**Exercise text**.
Royal Reels: Gambling


Four stampless entires recently appeared at a single Australian auction site, all of postal history significance, but the first seen was of the greatest interest as it linked this early immigrant, John Leake to the Governor of Van Diemen’s Land, William Denison. It is addressed to John Leake Esq, Rosedale, Perth, the latter being crossed out and Campbell Town substituted. In the top left hand corner there is a Postmaster’s handstamp, a black boxed ‘CAMP TOWN/ 2. NOV 51.’, the ‘CAMP’ being an abbreviation for Campbell Town. All examples of this postal mark dated November 1851 show the month as all capitals, whereas in the usual examples only the first letter of the month is capitalized.. At the lower left is signature ‘W. Denison’ and at the top right vertically written is ‘W.D. 30 Oct 51’ in blue ink. The indistinct red postmark is a Hobart [Crown] Free November 1 1851 mark (Figure 1).

Sir William Denison was the Lieutenant Governor of Tasmania from 1847-1855 and he then became the Governor of New South Wales from 1855-1861. John Leake was born 5 December 1780 at Ellington Kent, England the son of Robert Leake and his wife Sarah. His family were partners in the mercantile firm of Travis and Leake of Hull. John served as an ensign in the Hull Volunteers and saw active service in the Napoleonic War before 1805, when he married Elizabeth (1786-1852), the daughter of William Bell, a Hull merchant. At the end of the war he took his family of 6 sons to Hamburg, where he was representative for many Yorkshire business houses, as well as a member of the committee for managing the affairs of the Church of England.

He decided to emigrate in 1822 and with letters from the Colonial Office and the British consul at Hamburg, he arrived in Hobart Town with most of his family and 2 servants in the Andromeda in May 1823. For importing merchandise of £3000 he was granted 2000 acres of land which he chose in the area of the Elizabeth and Macquarie Rivers, near Campbell Town. He established his family on his property, Rosedale, and left its management to his eldest son William, whilst he acted as accountant in the Derwent Bank in Hobart. By May 1828, he had large flocks of sheep, a nine-roomed stone and brick house with barns and other improvements.

The government was pleased with his industry and profit from sales of wool and wheat, and he was granted an additional 2,000 acres of land, adjoining to Rosedale. In 1830 he took over management of the farm, and William replaced him at the bank. Later he returned to banking, conducting a local branch of the Commercial Bank at its opening in 1838. John Leake was made a justice of the peace in 1832, acting as police magistrate at Campbell Town in the absence of the regular officer in 1834. In this capacity he was well liked, his decisions were acknowledged to be good and kindly, and he was admired for his sagacity and industry.

He was nominated to the Legislative Council in 1846, then lost his seat but recovered it in 1848, being a government nominee on the Council until 1856. He became a personal friend of Governor William Denison, and one of his chief supporters for the continuance of convict transportation. He successfully employed convicts with encouragement and kindliness, advocating the rehabilitation of the prisoners. In 1856 he retired to ‘Rosedale’ which had been restyled in the 1840’s by James Blackburn into a stately Italian villa (Figure 2).

**Material provided**.
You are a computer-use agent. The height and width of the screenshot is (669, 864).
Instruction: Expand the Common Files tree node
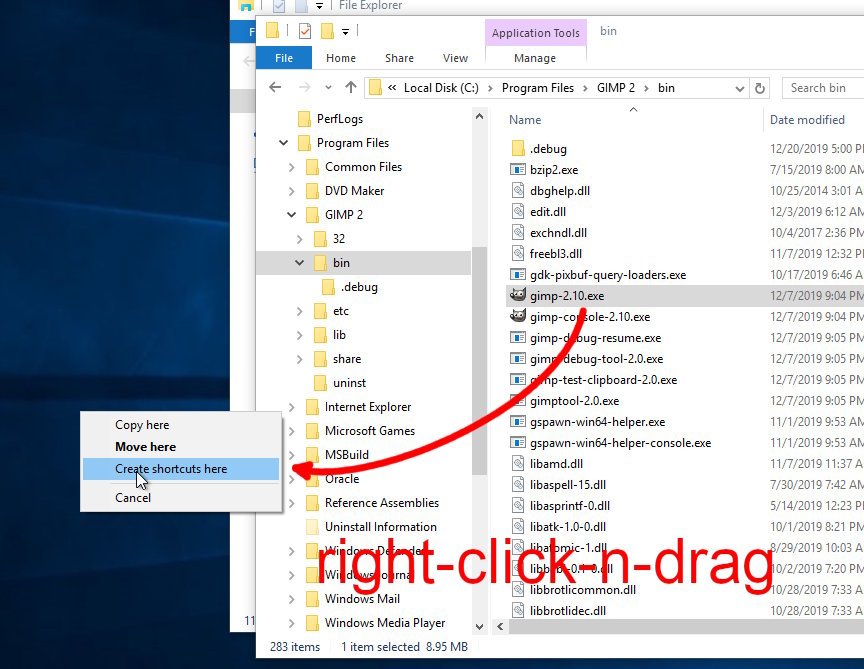[x=291, y=167]
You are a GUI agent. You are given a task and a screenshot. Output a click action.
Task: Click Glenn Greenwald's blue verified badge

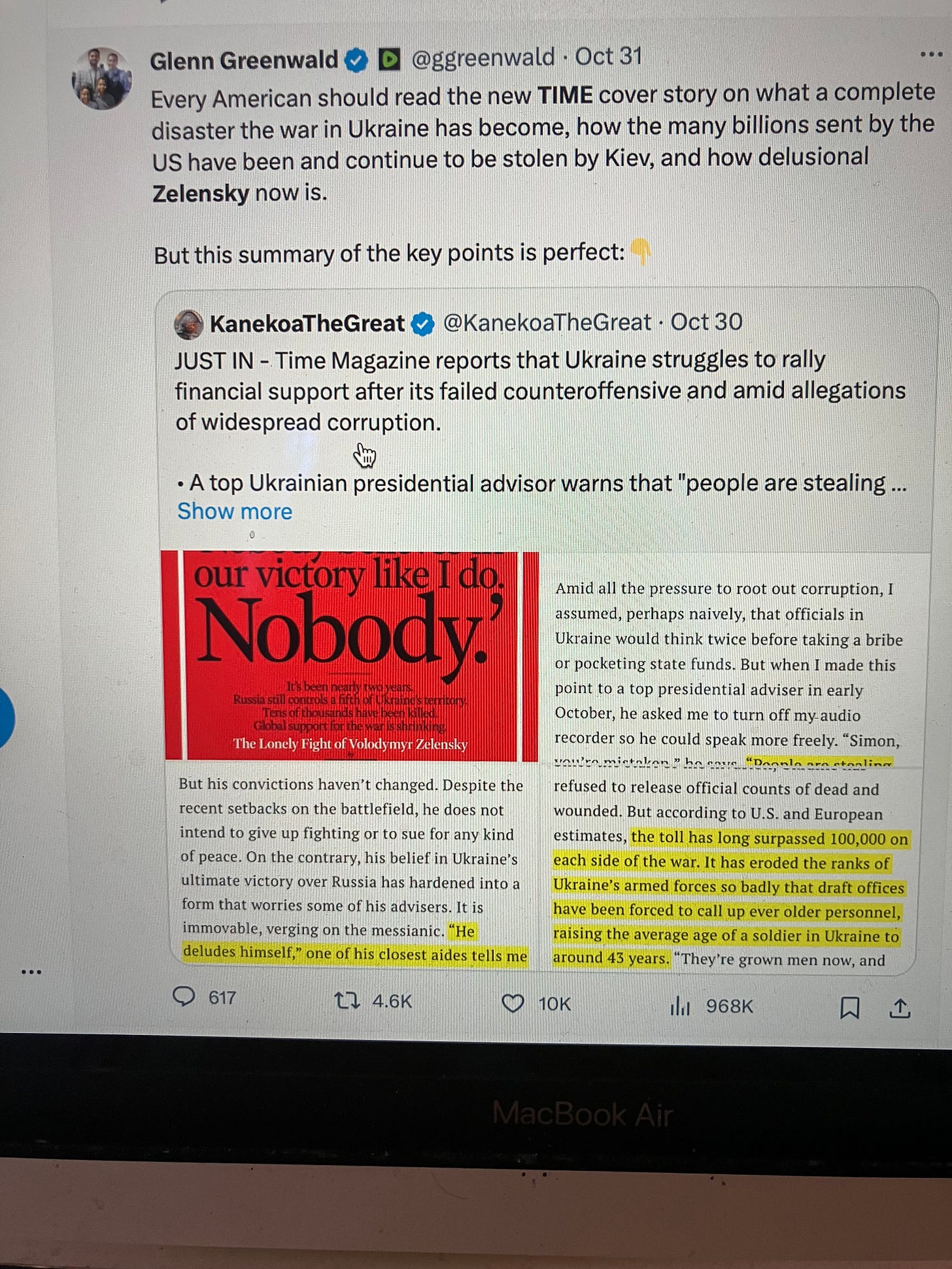(x=356, y=60)

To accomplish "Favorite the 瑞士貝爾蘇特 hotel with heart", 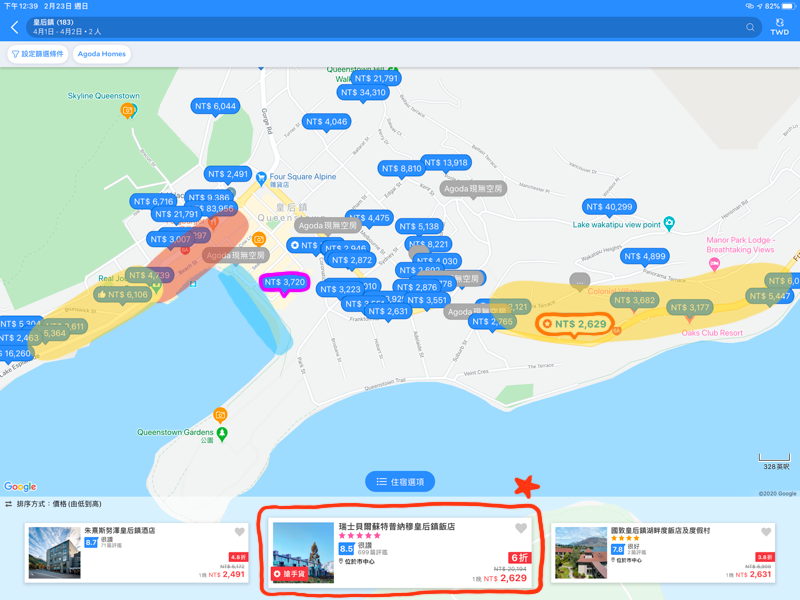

**Exercise**.
In the text on John Leake, what ship brought him to Hobart Town? The rows are material of their own, unrelated to the text on John Leake.

**Answer for this exercise**.
The Andromeda.